All getter-like functions are implemented as regular methods with optional parameters:

// src/namespaces/ta/methods/tr.ts
export function tr(context: any) {
    return (handle_na?: any) => {
        // Default parameter value
        const handleNa = handle_na !== undefined ? Series.from(handle_na).get(0) : true;

        const high0 = context.get(context.data.high, 0);
        const low0 = context.get(context.data.low, 0);
        const close1 = context.get(context.data.close, 1);

        if (isNaN(close1)) {
            return handleNa ? high0 - low0 : NaN;
        }

        return Math.max(high0 - low0, Math.abs(high0 - close1), Math.abs(low0 - close1));
    };
}

2. Transpiler Detection

The transpiler’s transformMemberExpression function detects namespace method access:

// Checks for known namespaces
const KNOWN_NAMESPACES = ['ta', 'math', 'request', 'array', 'input'];

const isDirectNamespaceMemberAccess =
    memberNode.object && memberNode.object.type === 'Identifier' && KNOWN_NAMESPACES.includes(memberNode.object.name) && !memberNode.computed;

// If not already being called, add parentheses
if (!isAlreadyBeingCalled) {
    // Convert to: namespace.method()
}

3. Transformation Examples

// ✅ Property access → Method call (for all namespace members)
ta.tr            ta.tr()
math.pi          math.pi()
ta.ema           ta.ema()

// ✅ Already a method call → Pass through
ta.tr()          ta.tr()
ta.tr(true)      ta.tr(true)
math.pi()        math.pi()

// ✅ Variable assignment → No transformation
const myTa = context.ta;
myTa.tr          myTa.tr  (unchanged)

Smart Detection

The transpiler only transforms direct namespace access to avoid false positives:

// ✅ Transformed: Direct namespace
const tr = ta.tr; // → ta.tr()

// ❌ Not transformed: Variable holds namespace
const myTa = context.ta;
const tr = myTa.tr; // No change (myTa is not a known namespace)
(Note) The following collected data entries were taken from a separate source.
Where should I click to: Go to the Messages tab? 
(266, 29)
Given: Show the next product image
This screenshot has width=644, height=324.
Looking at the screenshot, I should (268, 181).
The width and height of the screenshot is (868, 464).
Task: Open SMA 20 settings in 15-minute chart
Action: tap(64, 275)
// ✅ Not transformed: Already in a call
ta.tr(); // Already a call, no change needed

// ✅ Not transformed: In destructuring
const { tr } = ta; // Part of destructuring, no change

Usage Examples

Basic Usage

const pineTS = new PineTS(Provider.Binance, 'BTCUSDT', '1h', 100);

const sourceCode = (context) => {
    const { ta } = context.pine;

    // All these work correctly:
    const tr1 = ta.tr; // Auto-converted to ta.tr()
    const tr2 = ta.tr(); // Explicit call, default parameter
    const tr3 = ta.tr(true); // With parameter: handle_na = true
    const tr4 = ta.tr(false); // With parameter: handle_na = false

    return { tr1, tr2, tr3, tr4 };
};

const { result } = await pineTS.run(sourceCode);

With Optional Parameters

// Without parameter - uses default
const tr = ta.tr; // Auto-converted to ta.tr(), handle_na defaults to true

// With explicit parameter
const trWithNA = ta.tr(true); // Returns high-low when close[1] is NaN
const trStrict = ta.tr(false); // Returns NaN when close[1] is NaN

Constants

Even constants are implemented as methods for consistency:

// All converted to method calls
const pi = math.pi; // → math.pi() returns 3.14159...
const e = math.e; // → math.e() returns 2.71828...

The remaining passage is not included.